Ferocious Singularity: Oh, I see. So then we take nums here, and then self dot. I'll just call it compressed equals list I comma num for I nums. Num. I think that's all I need. If nothing called I equals, if v two.com, press j is greater than compress I. Um, shoot, all these means zeros. 0100. Okay, so if v two is greater than that, then we just increase this, else j plus equals one. I think that's all there is. So if less than this value, keep incrementing j, and then if it's v two is greater than self.com, press we increment. I, I think that works, at least conceptually. I'd like to test it though. Ah, so we could do v one equals sparse vector this. Oh, we're supposed to hand test it. Right. Okay, let me hand test it then. So this would come down to. So 0151.
Admiral Hex: How would you get that zero, the misrepresentation from your function? Can we just walk through the statement that you've written?
Ferocious Singularity: You're saying, so this is my starting vector.
Admiral Hex: Right. And then what's the list comparison?
Ferocious Singularity: Initialization of this?
Admiral Hex: Yeah. Can you just walk through that?
Ferocious Singularity: Walk through this?
Admiral Hex: Yep.
Ferocious Singularity: Yeah, if, there we go.
Admiral Hex: Yeah, now it would give that, okay. Yeah, I think this works. What's the time and space complexity? I've already mentioned it's n one, n two. All right, now we have some time. I think at this stage it would be a pass for the meta interview, but we have some time. If you want, we can do another follow up. That's up to you. Or we can discuss the feedback.
Ferocious Singularity: What do you think is more valuable? I guess for me, where I feel weak is communication, probably.
Admiral Hex: I think we can do one more follow up. Typically you would not get this since you've already done like two questions in 45 minutes, which is like really good. But let's do a, let's do a follow up. All right. Now the same problem, but now you're dealing with like 2d matrices.
Ferocious Singularity: I see. So I think this was how I was approaching it before. Maybe so we can compress it the same way, but it might not be as straightforward in terms of the dot product now.

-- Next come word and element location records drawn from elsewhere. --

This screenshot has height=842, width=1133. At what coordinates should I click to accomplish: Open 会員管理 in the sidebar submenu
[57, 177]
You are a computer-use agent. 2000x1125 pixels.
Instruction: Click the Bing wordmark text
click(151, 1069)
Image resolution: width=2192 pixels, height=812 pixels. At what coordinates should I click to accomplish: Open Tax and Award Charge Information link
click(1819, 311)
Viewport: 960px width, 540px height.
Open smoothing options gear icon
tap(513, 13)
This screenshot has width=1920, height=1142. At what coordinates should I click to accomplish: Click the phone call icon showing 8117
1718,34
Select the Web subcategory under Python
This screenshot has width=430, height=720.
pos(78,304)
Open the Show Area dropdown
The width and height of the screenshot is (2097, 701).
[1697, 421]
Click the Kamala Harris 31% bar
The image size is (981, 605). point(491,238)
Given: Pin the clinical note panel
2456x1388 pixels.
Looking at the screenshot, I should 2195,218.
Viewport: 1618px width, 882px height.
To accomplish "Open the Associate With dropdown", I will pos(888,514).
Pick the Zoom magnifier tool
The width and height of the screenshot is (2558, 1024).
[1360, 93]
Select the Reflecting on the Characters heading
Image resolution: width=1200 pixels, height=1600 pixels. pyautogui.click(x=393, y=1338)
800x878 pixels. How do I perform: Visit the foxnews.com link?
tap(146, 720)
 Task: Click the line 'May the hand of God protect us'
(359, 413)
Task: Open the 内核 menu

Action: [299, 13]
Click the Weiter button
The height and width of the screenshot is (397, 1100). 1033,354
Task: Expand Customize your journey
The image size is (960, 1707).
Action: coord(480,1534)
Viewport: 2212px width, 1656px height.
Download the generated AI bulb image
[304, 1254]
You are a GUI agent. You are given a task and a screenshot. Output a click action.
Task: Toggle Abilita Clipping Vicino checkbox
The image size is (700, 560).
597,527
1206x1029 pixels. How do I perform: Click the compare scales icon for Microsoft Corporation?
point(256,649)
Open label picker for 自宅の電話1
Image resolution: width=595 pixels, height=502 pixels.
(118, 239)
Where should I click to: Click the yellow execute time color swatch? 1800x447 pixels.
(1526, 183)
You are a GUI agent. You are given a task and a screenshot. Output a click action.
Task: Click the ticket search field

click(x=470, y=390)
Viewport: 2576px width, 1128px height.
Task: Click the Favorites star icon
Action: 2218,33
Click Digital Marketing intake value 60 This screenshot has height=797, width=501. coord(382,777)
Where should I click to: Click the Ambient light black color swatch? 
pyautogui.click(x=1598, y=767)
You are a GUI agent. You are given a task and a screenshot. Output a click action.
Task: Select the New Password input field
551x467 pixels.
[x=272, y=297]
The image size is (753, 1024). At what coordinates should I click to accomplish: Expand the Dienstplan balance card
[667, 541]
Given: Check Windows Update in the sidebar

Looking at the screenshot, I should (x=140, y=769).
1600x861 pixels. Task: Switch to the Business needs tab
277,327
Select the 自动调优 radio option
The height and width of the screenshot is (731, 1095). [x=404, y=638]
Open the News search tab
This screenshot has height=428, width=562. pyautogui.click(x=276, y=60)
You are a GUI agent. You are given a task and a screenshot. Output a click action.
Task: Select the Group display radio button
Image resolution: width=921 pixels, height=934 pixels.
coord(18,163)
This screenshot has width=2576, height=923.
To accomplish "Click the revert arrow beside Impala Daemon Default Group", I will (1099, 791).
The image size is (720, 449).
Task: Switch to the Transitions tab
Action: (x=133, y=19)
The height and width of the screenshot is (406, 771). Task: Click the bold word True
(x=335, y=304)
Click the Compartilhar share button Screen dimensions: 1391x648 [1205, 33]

So let me see if we do, our data structure is now our row column value, although definitely compress it, it becomes how do we multiply efficiently? I mean, I think we could do the same concept. We would first try to match the row if the rows, if we, so if we have v one and has something like one, comma one, comma one two, comma one, and then b two would be zero comma one, comma one. And that looks like we have two comma two, comma three. I think we would first search for mastering rows using similar algorithm above, then search for matching column. Other optimizations we could do if we don't, I don't know how large these matrix is, but if it's really large, we might have to go the first step based on our earlier discussion, if we don't think our collision likelihood is.
Admiral Hex: Nothing changes in 2d, right. It's the same trade offs and everything, right?
Ferocious Singularity: Yeah. Then in that case then I think it would be, I could do like a row by column kind of based search method. So first.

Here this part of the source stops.